Microsoft patches four exploited zero-days, but lags with fixes for a fifth (CVE-2023-36884)
For July 2023 Patch Tuesday, Microsoft has delivered 130 patches; among them are four for vulnerabilites actively exploited by attackers, but no patch for CVE-2023-36884, an Office and Windows HTML RCE vulnerability exploited in targeted attacks aimed at defense and government entities in Europe and North America.
About CVE-2023-36884
“Microsoft is investigating reports of a series of remote code execution vulnerabilities impacting Windows and Office products. Microsoft is aware of targeted attacks that attempt to exploit these vulnerabilities by using specially-crafted Microsoft Office documents,” the company said in the advisory for that particular CVE-numbered vulnerability.
Reported by Microsoft, Google Threat Analysis Group, and Volexity researchers, CVE-2023-36884 has been abused via booby-trapped Microsoft Word documents ostensibly related to the Ukrainian World Congress.
“Storm-0978 (DEV-0978; also referred to as RomCom, the name of their backdoor, by other vendors) is a cybercriminal group based out of Russia, known to conduct opportunistic ransomware and extortion-only operations, as well as targeted credential-gathering campaigns likely in support of intelligence operations,” Microsoft Threat Intelligence has shared.
“Storm-0978 operates, develops, and distributes the RomCom backdoor. The actor also deploys the Underground ransomware, which is closely related to the Industrial Spy ransomware first observed in the wild in May 2022. The actor’s latest campaign detected in June 2023 involved abuse of CVE-2023-36884 to deliver a backdoor with similarities to RomCom.”
Previously, BlackBerry researchers shared their discovery of two malicious documents that seem to have been used by RomCom in those same campaigns.
The good news (for enterprise users and consumers) is that the attacks are highly targeted. The bad news is that Microsoft has yet to deliver patches for this issue.
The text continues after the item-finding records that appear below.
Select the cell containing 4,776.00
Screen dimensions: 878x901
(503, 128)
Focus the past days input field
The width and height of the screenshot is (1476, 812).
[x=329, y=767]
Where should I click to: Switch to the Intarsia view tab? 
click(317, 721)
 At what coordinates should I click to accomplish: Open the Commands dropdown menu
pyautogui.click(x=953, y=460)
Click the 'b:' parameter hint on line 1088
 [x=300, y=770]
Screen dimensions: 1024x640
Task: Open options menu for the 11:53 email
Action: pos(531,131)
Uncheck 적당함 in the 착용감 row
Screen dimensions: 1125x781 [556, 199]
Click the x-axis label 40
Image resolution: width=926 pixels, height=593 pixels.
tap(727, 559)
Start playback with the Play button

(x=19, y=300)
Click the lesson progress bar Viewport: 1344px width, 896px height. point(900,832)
Dustin Childs, head of threat awareness at Trend Micro Inc.’s Zero Day Initiative, says that though Microsoft considers this issue “Important”, admins would to well to treat it as “Critical”. Microsoft has advised on mitigations to reduce the risk of exploitation until the fixes are ready.
“Identified exploit activity includes abuse of CVE-2023-36884, including a remote code execution vulnerability exploited via Microsoft Word documents in June 2023, as well as abuse of vulnerabilities contributing to a security feature bypass,” Microsoft Threat Intelligence has noted.
(Might one of the security feature bypass vulnerabilities they are talking about be CVE-2023-32049, patches for which have been released today? Microsoft does not say.)
Other exploited vulnerabilities
CVE-2023-32049 is a vulnerability that allows attackers to bypass the Open File – Security Warning prompt. Flagged by Microsoft Threat Intelligence and the Microsoft Office Product Group security team, it requires user interaction to be exploited.
But it is nevertheless being exploited, and patching it should be a priority.
Microsoft has also patched:
- CVE-2023-35311, a vulnerability that is being used to bypass the Microsoft Outlook Security Notice prompt
- CVE-2023-36874, an elevation of privilege (EoP) flaw in the Windows Error Reporting Service, exploited to gain administrator privileges (exploitation reported by Google TAG researchers)
- CVE-2023-32046, an EoP vulnerability in the Windows MSHTML Platform that allowed attackers to gain the rights of the user that is running the affected application
Removing malicious signed drivers
“Microsoft also issued guidance regarding the malicious use of signed drivers through its Microsoft Windows Hardware Developer Program (MWHDP),” noted Satnam Narang, senior staff research engineer at Tenable.
“It was determined that certain Microsoft Partner Center developer accounts submitted malicious drivers to gain a Microsoft signature. The abuse of these signed drivers was discovered as part of post-exploitation activity, which required an attacker to gain administrative privileges on the targeted system first before running the malicious signed drivers.”
Microsoft says they launched an investigation in the matter when they were notified of this activity by Sophos on February 9, 2023, and that Trend Micro and Cisco released reports containing additional details.
“All the developer accounts involved in this incident were immediately suspended,” the company added. “Offline scans will be required to detect malicious drivers which might have been installed prior to March 2, 2023, when new Microsoft detections were implemented.”
The signed drivers seem to have been used in attacks targeting online gamers in China.
UPDATE (July 12, 2023, 06:25 a.m. ET):
Microsoft has also published details about an attack campaign by China-based hackers aimed at compromising government email accounts by exploiting a token validation issue.